* Provided information:
------------------------------------
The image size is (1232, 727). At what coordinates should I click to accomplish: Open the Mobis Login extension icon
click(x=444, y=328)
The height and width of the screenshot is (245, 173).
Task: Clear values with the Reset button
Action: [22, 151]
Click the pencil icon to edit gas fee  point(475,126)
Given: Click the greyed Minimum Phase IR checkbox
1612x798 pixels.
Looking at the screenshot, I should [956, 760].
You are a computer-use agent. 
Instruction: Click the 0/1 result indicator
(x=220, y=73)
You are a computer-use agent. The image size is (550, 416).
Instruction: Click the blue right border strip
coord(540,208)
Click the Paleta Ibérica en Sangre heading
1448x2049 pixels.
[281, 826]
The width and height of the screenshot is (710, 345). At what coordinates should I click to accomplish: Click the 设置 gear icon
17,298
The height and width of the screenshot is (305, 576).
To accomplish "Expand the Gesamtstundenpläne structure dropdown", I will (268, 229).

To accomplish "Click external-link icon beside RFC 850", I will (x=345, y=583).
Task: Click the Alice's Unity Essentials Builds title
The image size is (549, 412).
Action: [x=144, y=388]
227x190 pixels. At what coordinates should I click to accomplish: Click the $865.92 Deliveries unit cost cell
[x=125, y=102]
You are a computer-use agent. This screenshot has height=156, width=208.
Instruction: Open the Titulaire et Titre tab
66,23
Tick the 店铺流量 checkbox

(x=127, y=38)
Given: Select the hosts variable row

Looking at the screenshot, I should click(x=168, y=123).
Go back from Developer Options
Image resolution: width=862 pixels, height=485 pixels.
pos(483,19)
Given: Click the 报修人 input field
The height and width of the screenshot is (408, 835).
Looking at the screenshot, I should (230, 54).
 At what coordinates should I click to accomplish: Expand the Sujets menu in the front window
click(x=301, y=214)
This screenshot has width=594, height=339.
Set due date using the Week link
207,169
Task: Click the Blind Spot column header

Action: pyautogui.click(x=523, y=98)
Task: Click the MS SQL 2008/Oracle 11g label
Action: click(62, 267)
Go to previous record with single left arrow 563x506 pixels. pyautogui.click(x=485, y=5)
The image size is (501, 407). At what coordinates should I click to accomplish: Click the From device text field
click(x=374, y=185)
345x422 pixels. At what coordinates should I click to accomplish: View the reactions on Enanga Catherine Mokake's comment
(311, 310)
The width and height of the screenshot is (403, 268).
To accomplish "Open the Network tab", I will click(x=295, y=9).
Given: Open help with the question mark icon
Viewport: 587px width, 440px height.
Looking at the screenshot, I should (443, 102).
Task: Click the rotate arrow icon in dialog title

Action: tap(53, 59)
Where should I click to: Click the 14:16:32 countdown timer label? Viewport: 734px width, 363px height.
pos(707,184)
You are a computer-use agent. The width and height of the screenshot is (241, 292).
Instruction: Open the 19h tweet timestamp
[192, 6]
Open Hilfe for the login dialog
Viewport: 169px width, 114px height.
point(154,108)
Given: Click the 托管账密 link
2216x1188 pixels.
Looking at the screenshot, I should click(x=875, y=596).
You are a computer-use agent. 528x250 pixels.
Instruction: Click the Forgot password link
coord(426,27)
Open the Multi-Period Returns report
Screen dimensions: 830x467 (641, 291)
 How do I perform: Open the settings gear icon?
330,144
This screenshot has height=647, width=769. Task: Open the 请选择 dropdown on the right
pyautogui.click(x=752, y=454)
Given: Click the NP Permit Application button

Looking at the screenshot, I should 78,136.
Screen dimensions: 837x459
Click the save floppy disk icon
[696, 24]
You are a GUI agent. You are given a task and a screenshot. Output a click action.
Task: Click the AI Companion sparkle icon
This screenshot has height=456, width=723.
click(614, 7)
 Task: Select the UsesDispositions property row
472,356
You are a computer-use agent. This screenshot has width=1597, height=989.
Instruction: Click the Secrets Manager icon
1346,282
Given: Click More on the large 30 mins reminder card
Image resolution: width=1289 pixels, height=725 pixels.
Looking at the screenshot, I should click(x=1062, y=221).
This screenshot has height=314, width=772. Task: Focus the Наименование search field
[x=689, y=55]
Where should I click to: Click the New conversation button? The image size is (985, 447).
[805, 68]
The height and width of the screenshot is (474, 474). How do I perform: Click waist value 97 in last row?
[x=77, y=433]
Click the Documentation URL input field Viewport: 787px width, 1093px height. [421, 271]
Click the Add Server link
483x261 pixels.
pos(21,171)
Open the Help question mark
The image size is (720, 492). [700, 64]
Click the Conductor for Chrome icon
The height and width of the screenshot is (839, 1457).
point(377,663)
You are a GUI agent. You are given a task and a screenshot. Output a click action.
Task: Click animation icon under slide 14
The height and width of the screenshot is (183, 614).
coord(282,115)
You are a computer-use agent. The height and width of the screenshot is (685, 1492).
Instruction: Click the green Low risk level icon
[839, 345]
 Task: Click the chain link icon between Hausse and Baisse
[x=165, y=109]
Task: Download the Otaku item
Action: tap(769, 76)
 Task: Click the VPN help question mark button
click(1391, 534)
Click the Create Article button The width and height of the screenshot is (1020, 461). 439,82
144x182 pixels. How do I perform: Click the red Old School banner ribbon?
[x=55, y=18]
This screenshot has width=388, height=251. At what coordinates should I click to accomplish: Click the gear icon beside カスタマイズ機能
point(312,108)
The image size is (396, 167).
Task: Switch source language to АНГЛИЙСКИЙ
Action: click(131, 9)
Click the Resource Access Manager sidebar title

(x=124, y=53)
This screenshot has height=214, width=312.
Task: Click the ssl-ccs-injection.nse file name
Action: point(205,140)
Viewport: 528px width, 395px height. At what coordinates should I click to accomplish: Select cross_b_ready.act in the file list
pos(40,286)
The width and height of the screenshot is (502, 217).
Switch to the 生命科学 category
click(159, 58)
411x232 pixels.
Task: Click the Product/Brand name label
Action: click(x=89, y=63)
------------------------------------
* Activity:
The expected answer is each line of the records above that includes the string "will".

* Exercise output:
To accomplish "Expand the Gesamtstundenpläne structure dropdown", I will (268, 229).
To accomplish "Click external-link icon beside RFC 850", I will (x=345, y=583).
To accomplish "Open the Network tab", I will click(x=295, y=9).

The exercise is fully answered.